Ricky Rubio on Wolves’ subpar 3-point shooting: ‘It’s something we have to improve’

Rubio is far from a three-point shooter inside Minnesota's offense.

The entire NBA is branching out to the three-point line. Well, almost the entire NBA. Some teams, like the Nets and Timberwolves, are still living inside the arc. It's not working out well for them, though. Both of those squads rank in the bottom half of the league in points per possession.

Jerry Zgoda of the Star Tribune wrote about the issue that's plaguing Minnesota's roster:

The biggest problem here may not come in makes or percentage (the Wolves rank 29th and 26th, respectively) but in attempts. The Timberwolves are virtually tied for last place in three-point attempts per game, leading Brooklyn by a tick, 16.4 a night to 16.3. The Minnesota offense just isn't conducive to taking three-point attempts. 

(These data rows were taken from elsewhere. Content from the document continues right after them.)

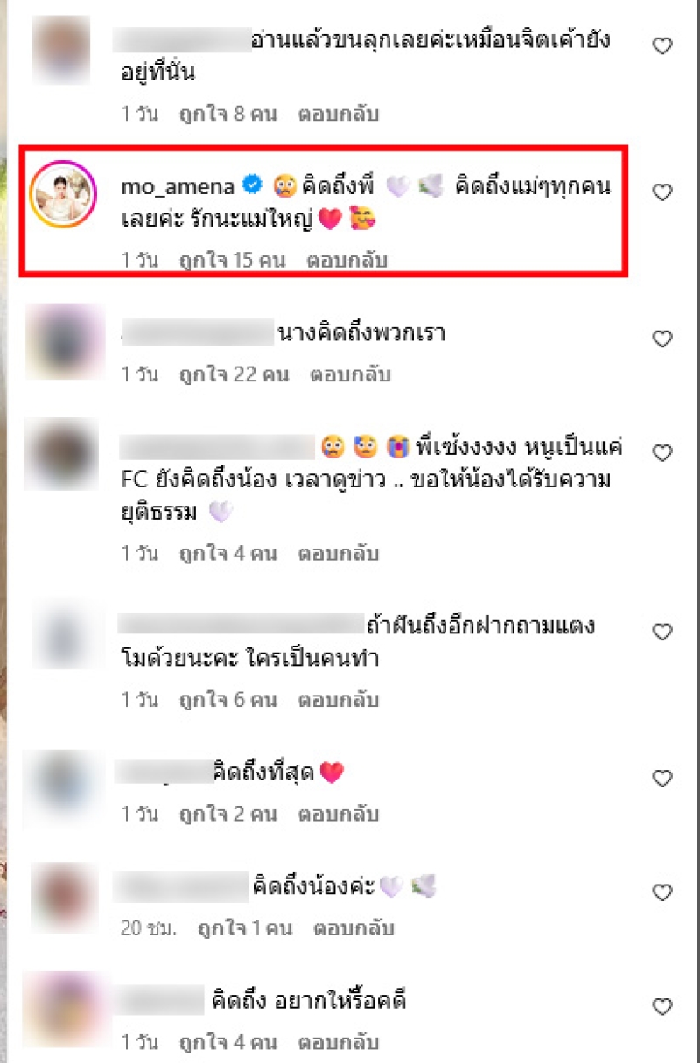Like the comment 'อ่านแล้วขนลุกเลยค่ะ'

pos(663,45)
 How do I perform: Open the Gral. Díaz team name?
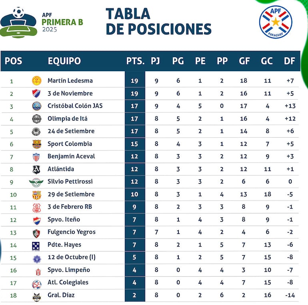(x=61, y=295)
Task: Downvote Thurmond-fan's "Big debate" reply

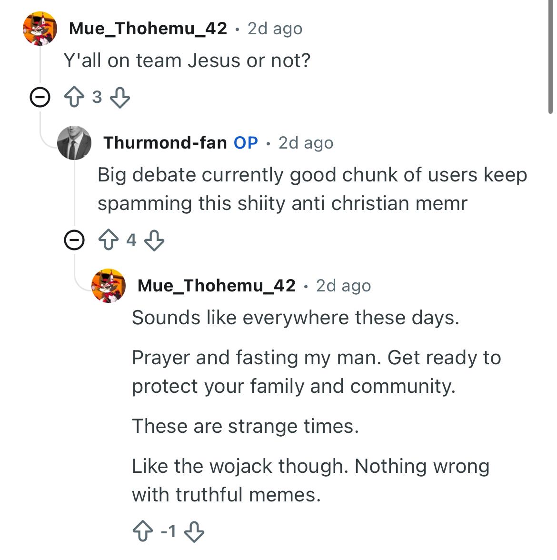Action: (x=154, y=240)
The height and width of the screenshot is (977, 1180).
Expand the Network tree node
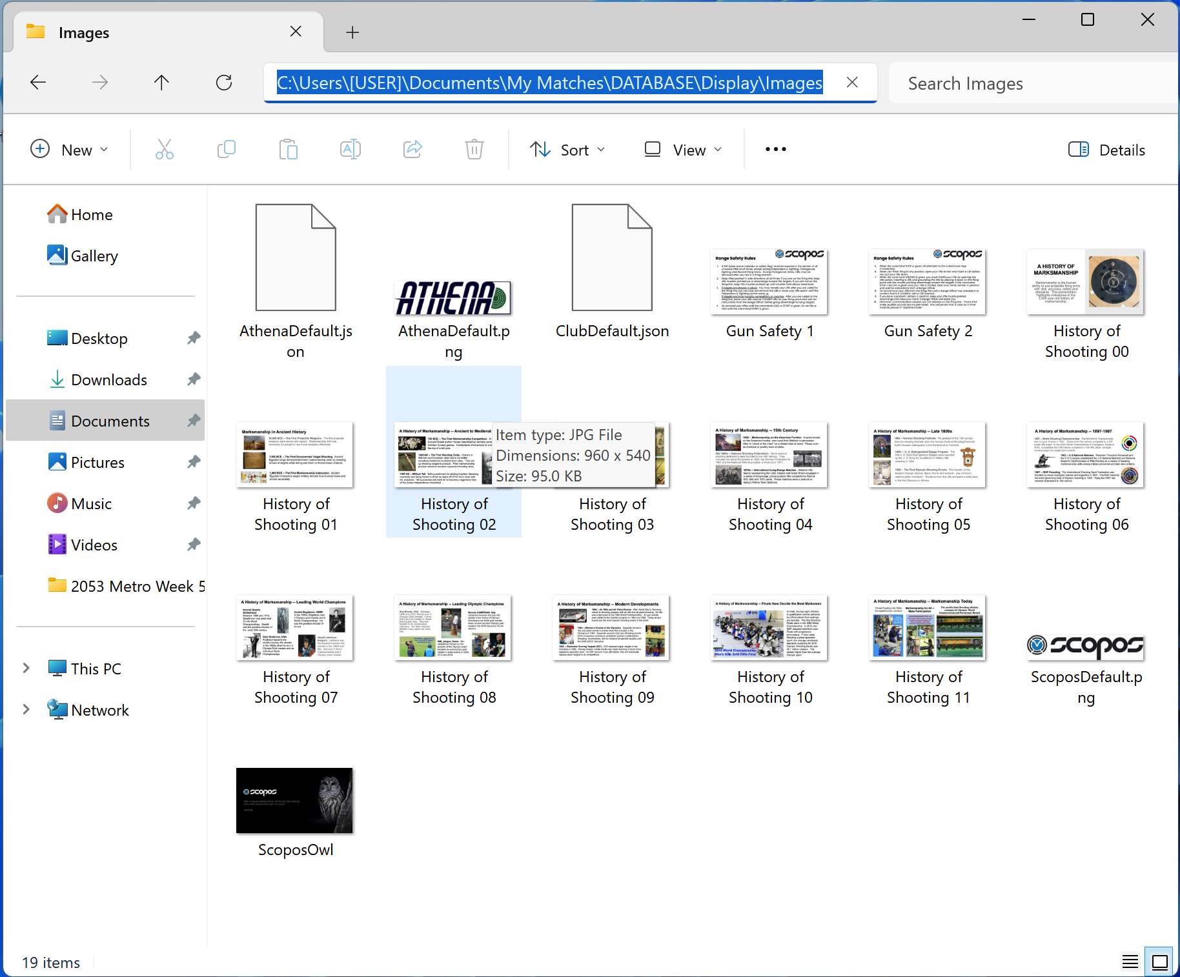26,710
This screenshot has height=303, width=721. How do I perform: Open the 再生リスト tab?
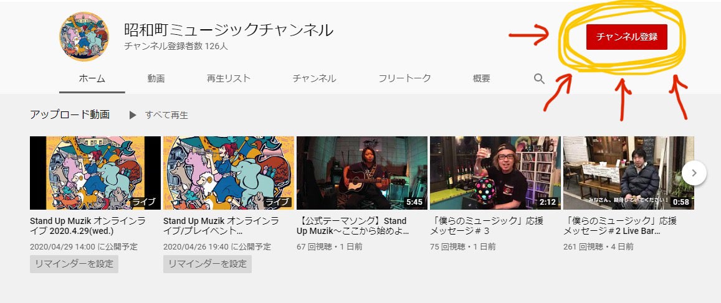click(x=229, y=78)
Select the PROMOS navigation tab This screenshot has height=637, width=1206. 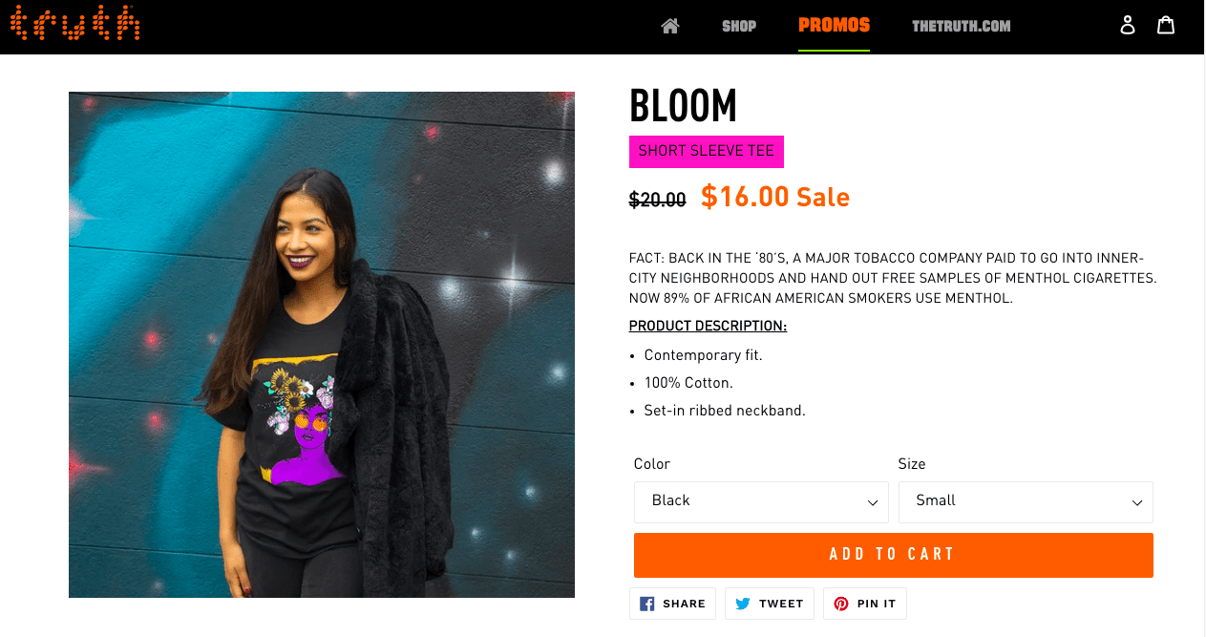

Ricky Rubio often doesn't have a shooting to kick to in the corner when he penetrates. Pick-and-rolls lead to 22-footers on the wing instead of 24-footers. The spacing is all kinds of off.

You'll see guys standing a foot or two inside the three-point line when they should be spacing beyond it. You'll see players all too often take a dribble in from the arc once receiving the ball to attempt a 20-footer. All of these decisions are fine to make on occasion, but you don't want them being routine inside your offense. In the end, you need an offensive philosophy that prioritizes the three.

That probably won't happen under Sam Mitchell, who takes more of an old-school approach in everything he does, but it could happen under whomever follows the Wolves' interim coach. Hopefully, considering all the young talent that's on this roster, the team finds someone worthy of the players.

The Wolves have made 149 threes all season; Golden State’s reigning MVP Stephen Curry has made 131 all by himself.

“It seems like the game is going this way,” Wolves point guard Ricky Rubio said. “A lot of shooters, and you see Golden State is having success with that kind of play. A lot of teams are going this way. It’s something we have to improve, our three-point shooters.”

That will have to come through individual development of players already on the roster and by adding better shooters to the roster through trades, the draft or signings. Wolves interim head coach Sam Mitchell said he think all three of his team’s youthful foundation — Andrew Wiggins, Karl Anthony-Towns and Zach LaVine — can grow into fine three-point shooters.

For now, the Wolves’ only real, proven three-point shooter is veteran guard Kevin Martin, and there’s a very good chance he will be dealt by February’s trade deadline to create more playing time for Wiggins and LaVine at the shooting-guard position.

“It’s tough,” Rubio said. “But we’re going to play to our strengths. Right now we’re not a really good shooting team, and we have to play inside and know where our strength is.”